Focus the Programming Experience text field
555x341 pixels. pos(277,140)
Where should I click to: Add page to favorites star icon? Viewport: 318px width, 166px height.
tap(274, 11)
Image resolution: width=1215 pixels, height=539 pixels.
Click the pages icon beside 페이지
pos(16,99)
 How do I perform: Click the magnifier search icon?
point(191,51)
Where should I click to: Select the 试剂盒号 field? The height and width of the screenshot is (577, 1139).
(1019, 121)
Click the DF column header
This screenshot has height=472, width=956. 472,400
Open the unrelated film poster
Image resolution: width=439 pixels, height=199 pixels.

##########

* WHAT YOU HAVE TO DO: All entries given above are to be printed again exactly.

* WRITTEN SOLUTION:
Focus the Programming Experience text field
555x341 pixels. pos(277,140)
Where should I click to: Add page to favorites star icon? Viewport: 318px width, 166px height.
tap(274, 11)
Image resolution: width=1215 pixels, height=539 pixels.
Click the pages icon beside 페이지
pos(16,99)
 How do I perform: Click the magnifier search icon?
point(191,51)
Where should I click to: Select the 试剂盒号 field? The height and width of the screenshot is (577, 1139).
(1019, 121)
Click the DF column header
This screenshot has height=472, width=956. 472,400
Open the unrelated film poster
Image resolution: width=439 pixels, height=199 pixels.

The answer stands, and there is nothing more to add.